We were at Home Depot buying laminate flooring. Nick sat down with the flooring guy so I was in charge of keeping Kate occupied (for what turned out to be at least half an hour. Fun times at 39 weeks). We happened upon the display bathrooms.

Kate: Pee. [ushering me over to sit on the toilet and lifting up the lid].

Beth: No baby, I can't pee here.

Kate: PEE. [trying to drag me over]. MOMMY PEE!


Eventually I just kept her happy by letting her lift up all of the lids and put them back down. Then, in an effort to kill time, I decided I'd go to the real bathroom and pee.

We were not alone. She's in the stall with me.

Kate: VAGINA. VAGINA. VAGINA.

Luckily it doesn't really sound like the actual word, so okay. We then went back to the fake bathrooms and she climbed under the fake sink and closed the doors.

Kate: Hide. Hide.

Sigh. It was a long Home Depot trip.

Friday, September 11, 2009

She thinks pretty highly of me

Whenever she goes to pet a cat or a dog, I say something like, "That's right, pet her nice! Very nice", etc.

We were on a walk. She stopped, petted my leg, and said:

Niiiiiice.

Wednesday, September 2, 2009

Ouch.

At the park, there was a one year old named Adam. He was a pretty big baby.

Kate: [pointing at Adam] Cow. Mooooo.

Tuesday, September 1, 2009

On the emotions of carrots

In her Yo Gabba Gabba book, there's a picture of carrots who have sad faces. She always points to it and says "Sad". Well, we were reading a different book and it happened to have carrots in it- completely normal, emotionless carrots.

Kate: Sad.

Me: I don't think those carrots are sad, babe.

Kate: Happy!

Mind blowing. She knows that if they're not sad, they're happy.

You'll shoot your eye out, kid!

Nick was eating pie. Naturally, Kate wanted pie. So she sat next to him on the couch and they both had a fork. Eventually she decided to feed Nick some pie. And ended up poking him in the eye with her whipped cream covered fork. Nick didn't make a huge deal out of it but he kept his eye shut and there was whipped cream covering his eye. Kate was verrrry concerned.
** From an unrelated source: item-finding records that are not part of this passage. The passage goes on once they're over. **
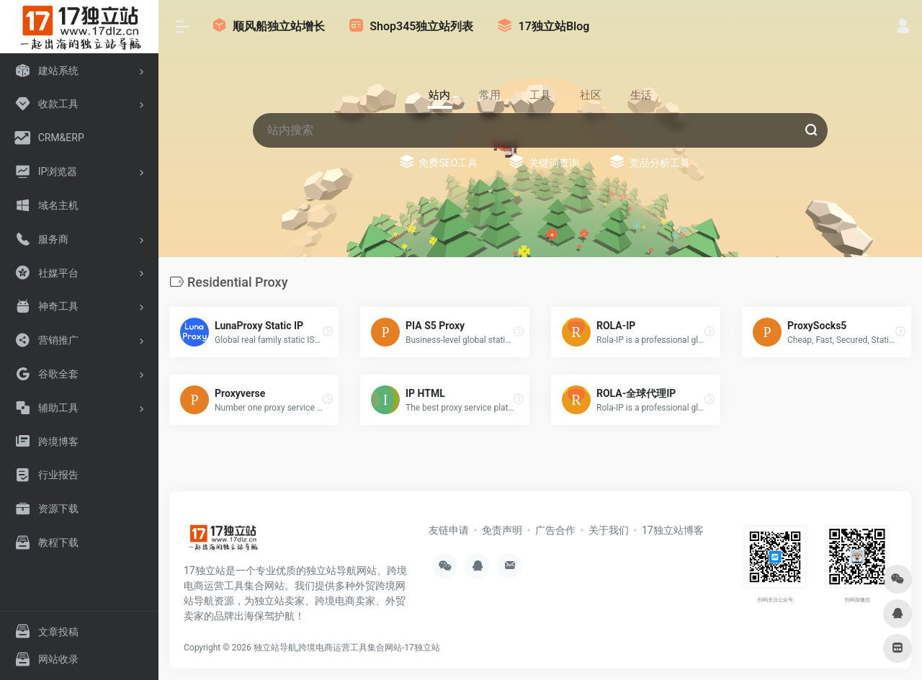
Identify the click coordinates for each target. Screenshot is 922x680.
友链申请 (449, 530)
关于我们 (608, 530)
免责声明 (502, 530)
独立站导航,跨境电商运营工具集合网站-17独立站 (347, 648)
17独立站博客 (673, 530)
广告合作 (555, 530)
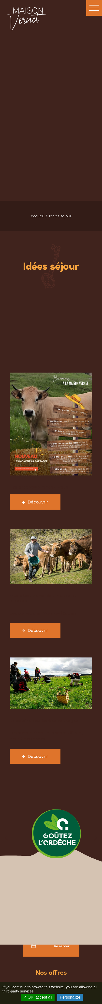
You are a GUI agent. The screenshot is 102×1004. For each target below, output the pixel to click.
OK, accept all (37, 997)
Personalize (70, 997)
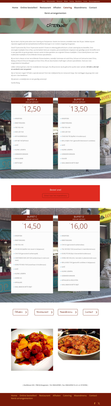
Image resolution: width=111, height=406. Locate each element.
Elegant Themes (27, 403)
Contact (85, 1)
Kate: Eye. Chocolate. Eye. Daddy. Eye.

Nick got up to clean it off (and for the record, she thinks anything dessert-ish is chocolate) and she sat in my lap, lip trembling, about to cry.

Kate: Sorry!

Awww. Her first unprompted sorry. Our hearts melted. She was actually sorry about something, was upset enough that she put whipped cream on daddy's eye that she apologized. It's the next day and she's still talking about the chocolate on daddy's eye.